Sun, Dec 31, 2017 - Page 10 News List

South Korea naturalizes athletes for Olympics

Reuters, SEOUL

Previous hosts have also relied heavily on foreign-born players to bolster their ice hockey squads.

In 1998, Japan’s “Seven Samurai” featured six Canadians and a Swede, while Italy had nine Canadian and two US-born players in their 2006 squad.

South Korea also has naturalized athletes in women’s ice hockey, figure skating, luge, biathlon and skiing set to compete in Pyeongchang, but not everyone is on board with the policy.

Hanyang University Sports Industry Department professor Roger Park said the practice could run counter to Olympic ideals.
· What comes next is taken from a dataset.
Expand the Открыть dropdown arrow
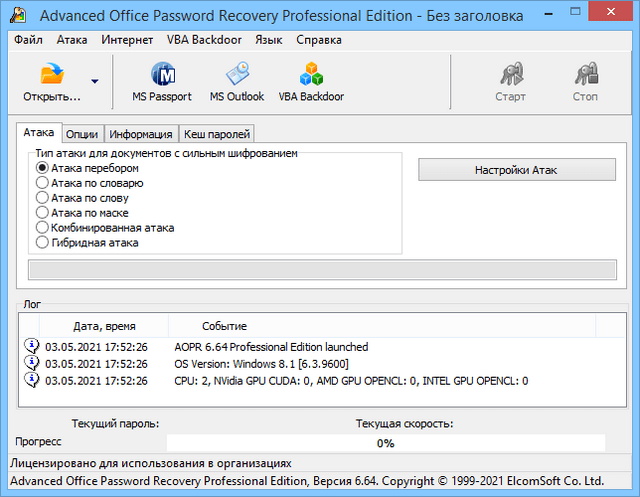 pos(94,82)
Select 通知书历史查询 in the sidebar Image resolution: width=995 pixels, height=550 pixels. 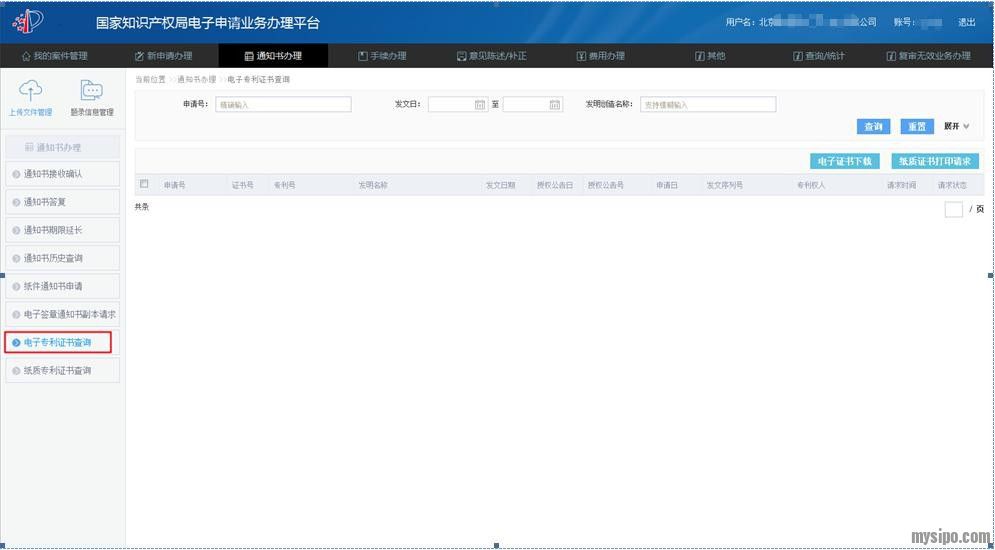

“In most cases, [they] maintain their original citizenship and go back to their original country after the Games,” he said. “If they gain citizenship here solely to compete and earn a lot of money, it’s also against the Olympic spirit.”

“If these foreign athletes do not have any attachment for or relation to South Korea, what is the point of them competing for the national team? If they leave South Korea after winning medals, can we still consider those medals earned by South Korean athletes?” he asked.

Several South Korean sports federations said that naturalized athletes were offered greater financial support than locals, but declined to elaborate on figures.

An official from the Korea Biathlon Union, which has four Russian-born athletes on its roster, said such athletes were in high demand.

“Internationally there is a kind of competition going on to attract athletes who are willing to be naturalized,” said the official, who did not wish to be identified.

However, ice hockey association media officer Kim Jung-min said no financial package was needed to persuade the players to take on dual citizenship, as they were already playing on professional contracts.

Kim also rejected the notion that South Korea was trying to “buy” a medal.

“Clinching qualification was our goal, because that is still such a big thing for us,” he said. “Getting a medal at the Olympics is simply beyond our reach.”